Companies implement sales commission strategies to incentivize their sales teams and drive revenue growth. By offering financial rewards tied to performance, these strategies motivate salespeople to meet or exceed targets, align their efforts with business goals, foster healthy competition, and attract and retain top talent. Sales commissions provide flexibility in compensation, enabling companies to reward high performers generously while controlling fixed labor costs. They also boost morale, encourage upselling and cross-selling, and adapt to changing market conditions, making them a powerful tool for achieving sales objectives and overall business success. Plentive creates individualized incentive plans for every employee.

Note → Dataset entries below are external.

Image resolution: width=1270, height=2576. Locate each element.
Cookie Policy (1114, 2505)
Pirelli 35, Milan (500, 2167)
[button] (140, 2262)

Creating a sales commission strategy requires careful planning and consideration to align the interests of your sales team with the goals of your organization. Here are some helpful steps to create an effective sales commission strategy:

How to Create an effective sales commission strategy

  1. Define Clear Sales Objectives:

Start by outlining your company’s sales objectives and goals. What do you want to achieve through your sales team? This could include revenue targets, market share goals, or specific product/service sales targets.  We believe creating team and individual objectives is crucial.

2. Understand Your Sales Team:

Understand your sales team’s composition, including the size, experience, and skills of your salespeople. Different team members may require different commission structures.  Having team leads help create individual team members and team goals is necessary.

3. Determine Compensation Philosophy:

Decide on your company’s compensation philosophy. Are you aiming to motivate high performers, retain top talent, or encourage specific behaviors (e.g., selling high-margin products)? Your philosophy will influence the design of your commission plan.

4. Set Commission Structure:

  • Choose a commission structure that aligns with your objectives and philosophy. Common structures include:
  • Straight Commission: A percentage of the sales revenue.
    • Tiered Commission: Commission rates increase as sales targets are met or exceeded.
    • Profit Margin-Based: Commission based on the profitability of the sale.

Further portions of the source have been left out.